##### RECORDS SHOWN

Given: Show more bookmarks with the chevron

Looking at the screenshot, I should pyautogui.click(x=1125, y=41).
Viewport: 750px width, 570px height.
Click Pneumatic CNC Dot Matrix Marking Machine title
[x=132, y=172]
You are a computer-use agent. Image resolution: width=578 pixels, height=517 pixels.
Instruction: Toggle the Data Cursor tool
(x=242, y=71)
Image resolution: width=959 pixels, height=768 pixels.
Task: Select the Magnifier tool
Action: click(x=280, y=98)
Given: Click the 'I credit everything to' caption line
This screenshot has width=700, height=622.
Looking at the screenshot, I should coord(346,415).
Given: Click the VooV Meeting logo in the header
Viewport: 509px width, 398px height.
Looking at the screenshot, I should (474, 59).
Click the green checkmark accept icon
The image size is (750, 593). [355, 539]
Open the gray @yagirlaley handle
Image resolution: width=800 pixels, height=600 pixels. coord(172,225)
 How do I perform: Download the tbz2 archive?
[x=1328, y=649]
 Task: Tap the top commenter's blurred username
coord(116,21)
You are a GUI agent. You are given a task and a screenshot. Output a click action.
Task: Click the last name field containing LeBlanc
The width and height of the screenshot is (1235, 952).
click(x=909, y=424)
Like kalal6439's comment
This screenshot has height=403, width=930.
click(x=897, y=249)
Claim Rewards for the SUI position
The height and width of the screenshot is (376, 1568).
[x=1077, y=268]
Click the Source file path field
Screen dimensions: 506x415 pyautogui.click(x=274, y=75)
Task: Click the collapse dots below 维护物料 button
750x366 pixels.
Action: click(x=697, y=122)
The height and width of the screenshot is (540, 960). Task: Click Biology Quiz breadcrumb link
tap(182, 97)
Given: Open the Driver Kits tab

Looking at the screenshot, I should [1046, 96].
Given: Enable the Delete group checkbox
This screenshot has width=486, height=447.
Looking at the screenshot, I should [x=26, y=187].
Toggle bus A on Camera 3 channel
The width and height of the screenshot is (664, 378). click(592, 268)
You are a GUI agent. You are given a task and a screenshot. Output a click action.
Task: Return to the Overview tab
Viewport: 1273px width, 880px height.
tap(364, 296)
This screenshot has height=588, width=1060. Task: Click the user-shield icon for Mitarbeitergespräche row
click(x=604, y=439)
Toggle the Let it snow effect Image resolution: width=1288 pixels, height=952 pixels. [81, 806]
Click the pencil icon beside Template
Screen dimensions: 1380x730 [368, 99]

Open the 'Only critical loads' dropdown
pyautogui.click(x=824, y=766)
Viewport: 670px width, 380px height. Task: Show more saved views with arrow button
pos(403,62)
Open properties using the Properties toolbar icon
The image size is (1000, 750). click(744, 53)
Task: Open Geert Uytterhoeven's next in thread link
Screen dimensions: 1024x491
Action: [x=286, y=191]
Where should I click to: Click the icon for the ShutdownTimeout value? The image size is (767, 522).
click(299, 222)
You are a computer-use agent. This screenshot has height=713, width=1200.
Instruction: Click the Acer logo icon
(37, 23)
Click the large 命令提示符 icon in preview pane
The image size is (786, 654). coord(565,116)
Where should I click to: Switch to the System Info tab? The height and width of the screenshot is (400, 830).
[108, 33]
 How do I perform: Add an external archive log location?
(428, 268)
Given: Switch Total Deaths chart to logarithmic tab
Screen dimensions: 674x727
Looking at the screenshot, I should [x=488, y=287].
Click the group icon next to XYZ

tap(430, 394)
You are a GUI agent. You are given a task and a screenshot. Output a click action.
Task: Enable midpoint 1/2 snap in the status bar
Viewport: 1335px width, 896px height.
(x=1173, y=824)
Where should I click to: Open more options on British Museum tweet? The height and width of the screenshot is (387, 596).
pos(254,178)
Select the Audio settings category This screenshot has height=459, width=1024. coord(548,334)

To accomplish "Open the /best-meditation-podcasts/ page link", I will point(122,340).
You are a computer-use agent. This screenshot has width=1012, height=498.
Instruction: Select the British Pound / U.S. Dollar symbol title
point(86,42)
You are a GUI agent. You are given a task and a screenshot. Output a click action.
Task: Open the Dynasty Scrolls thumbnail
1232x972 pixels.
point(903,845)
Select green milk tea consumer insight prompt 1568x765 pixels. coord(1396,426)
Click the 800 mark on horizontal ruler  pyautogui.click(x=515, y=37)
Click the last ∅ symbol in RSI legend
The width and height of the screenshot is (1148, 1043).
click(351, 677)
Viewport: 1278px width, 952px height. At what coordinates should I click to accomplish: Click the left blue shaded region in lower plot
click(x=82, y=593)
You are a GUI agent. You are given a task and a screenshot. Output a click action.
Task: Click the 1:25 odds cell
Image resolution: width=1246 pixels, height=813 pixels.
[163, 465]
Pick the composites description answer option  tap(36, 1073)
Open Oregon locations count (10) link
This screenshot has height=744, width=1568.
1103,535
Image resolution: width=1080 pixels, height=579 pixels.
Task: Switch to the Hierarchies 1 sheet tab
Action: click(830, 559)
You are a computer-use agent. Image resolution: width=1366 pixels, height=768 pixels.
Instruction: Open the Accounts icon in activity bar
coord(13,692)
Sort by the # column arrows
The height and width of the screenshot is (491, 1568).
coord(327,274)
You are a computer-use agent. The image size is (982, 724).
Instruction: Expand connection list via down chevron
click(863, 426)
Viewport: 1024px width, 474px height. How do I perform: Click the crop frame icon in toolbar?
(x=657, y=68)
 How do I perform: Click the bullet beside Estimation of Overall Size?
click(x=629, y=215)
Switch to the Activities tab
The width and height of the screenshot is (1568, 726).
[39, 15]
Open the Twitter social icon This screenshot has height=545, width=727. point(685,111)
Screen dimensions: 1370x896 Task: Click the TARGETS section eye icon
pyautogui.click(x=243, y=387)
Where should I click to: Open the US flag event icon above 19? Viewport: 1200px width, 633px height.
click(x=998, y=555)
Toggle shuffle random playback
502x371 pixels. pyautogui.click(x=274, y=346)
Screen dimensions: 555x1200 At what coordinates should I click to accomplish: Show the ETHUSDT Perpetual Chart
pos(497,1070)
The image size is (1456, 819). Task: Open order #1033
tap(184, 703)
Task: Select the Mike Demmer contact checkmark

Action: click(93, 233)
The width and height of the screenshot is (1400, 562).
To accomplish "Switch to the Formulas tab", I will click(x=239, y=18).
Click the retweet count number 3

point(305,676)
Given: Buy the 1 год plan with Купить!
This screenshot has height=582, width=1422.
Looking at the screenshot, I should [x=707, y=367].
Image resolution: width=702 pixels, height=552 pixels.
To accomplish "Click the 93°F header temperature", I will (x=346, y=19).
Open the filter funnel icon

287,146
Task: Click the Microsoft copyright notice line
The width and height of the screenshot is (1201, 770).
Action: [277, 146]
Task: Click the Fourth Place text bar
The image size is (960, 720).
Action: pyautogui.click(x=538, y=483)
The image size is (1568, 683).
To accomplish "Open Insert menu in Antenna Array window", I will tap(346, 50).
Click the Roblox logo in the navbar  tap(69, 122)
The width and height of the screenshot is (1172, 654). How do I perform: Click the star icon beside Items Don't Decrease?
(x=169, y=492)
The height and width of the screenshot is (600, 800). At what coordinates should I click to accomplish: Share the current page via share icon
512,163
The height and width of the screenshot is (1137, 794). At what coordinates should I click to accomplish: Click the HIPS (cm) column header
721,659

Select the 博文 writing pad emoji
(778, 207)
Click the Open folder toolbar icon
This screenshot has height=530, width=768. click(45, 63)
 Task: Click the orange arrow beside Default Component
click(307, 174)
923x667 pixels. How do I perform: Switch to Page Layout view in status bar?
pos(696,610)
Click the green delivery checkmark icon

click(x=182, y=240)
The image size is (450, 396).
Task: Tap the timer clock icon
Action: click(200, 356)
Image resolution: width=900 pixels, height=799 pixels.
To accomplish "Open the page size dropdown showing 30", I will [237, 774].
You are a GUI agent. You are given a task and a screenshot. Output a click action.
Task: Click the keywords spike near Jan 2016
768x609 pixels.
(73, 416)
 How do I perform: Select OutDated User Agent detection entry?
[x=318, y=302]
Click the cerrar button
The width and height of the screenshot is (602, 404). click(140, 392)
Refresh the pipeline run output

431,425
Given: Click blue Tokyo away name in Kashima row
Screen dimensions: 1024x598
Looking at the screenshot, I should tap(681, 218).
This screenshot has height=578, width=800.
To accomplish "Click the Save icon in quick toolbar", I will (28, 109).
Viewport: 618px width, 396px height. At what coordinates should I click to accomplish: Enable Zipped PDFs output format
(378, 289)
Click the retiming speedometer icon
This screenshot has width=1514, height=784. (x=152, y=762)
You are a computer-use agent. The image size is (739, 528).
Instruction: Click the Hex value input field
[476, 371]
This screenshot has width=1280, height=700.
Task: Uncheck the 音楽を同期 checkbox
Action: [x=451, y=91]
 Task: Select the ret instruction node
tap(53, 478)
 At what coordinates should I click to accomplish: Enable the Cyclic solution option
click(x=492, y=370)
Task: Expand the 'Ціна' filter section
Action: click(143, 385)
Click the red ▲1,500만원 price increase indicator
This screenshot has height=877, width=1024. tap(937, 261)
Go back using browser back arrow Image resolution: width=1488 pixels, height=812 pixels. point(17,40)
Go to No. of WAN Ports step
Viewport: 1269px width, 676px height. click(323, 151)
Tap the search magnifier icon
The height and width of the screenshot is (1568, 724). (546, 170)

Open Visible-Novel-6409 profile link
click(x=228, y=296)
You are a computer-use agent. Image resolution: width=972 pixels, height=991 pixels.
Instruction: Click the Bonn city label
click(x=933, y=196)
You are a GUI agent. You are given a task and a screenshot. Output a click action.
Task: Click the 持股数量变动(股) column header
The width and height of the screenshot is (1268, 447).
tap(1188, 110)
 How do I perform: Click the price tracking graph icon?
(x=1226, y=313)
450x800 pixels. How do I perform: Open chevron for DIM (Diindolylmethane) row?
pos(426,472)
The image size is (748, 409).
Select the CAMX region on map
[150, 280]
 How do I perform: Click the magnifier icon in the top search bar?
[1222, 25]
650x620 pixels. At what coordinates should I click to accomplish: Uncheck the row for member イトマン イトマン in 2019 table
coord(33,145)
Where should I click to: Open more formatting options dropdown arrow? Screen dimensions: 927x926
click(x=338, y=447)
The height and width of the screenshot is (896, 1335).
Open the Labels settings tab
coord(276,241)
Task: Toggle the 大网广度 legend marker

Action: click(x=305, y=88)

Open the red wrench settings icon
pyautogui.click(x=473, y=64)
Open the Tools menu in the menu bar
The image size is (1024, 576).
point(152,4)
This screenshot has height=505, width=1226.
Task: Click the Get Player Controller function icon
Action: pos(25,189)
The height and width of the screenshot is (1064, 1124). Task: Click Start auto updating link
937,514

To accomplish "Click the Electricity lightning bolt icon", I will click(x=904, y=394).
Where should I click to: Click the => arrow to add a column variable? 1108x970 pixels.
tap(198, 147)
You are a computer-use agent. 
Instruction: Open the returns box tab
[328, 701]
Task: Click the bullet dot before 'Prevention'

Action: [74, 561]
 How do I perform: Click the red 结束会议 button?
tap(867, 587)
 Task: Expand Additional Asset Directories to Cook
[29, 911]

##########

WHAT THE EXERCISE ASKS:
Wherever the string "computer" occurs in the data, copy the line that holds it.

RESPONSE TO THIS EXERCISE:
You are a computer-use agent. Image resolution: width=578 pixels, height=517 pixels.
You are a computer-use agent. This screenshot has height=713, width=1200.
You are a computer-use agent. This screenshot has width=1012, height=498.
You are a computer-use agent. Image resolution: width=1366 pixels, height=768 pixels.
You are a computer-use agent. The image size is (982, 724).
You are a computer-use agent. The image size is (739, 528).
You are a computer-use agent. Image resolution: width=972 pixels, height=991 pixels.
You are a computer-use agent. 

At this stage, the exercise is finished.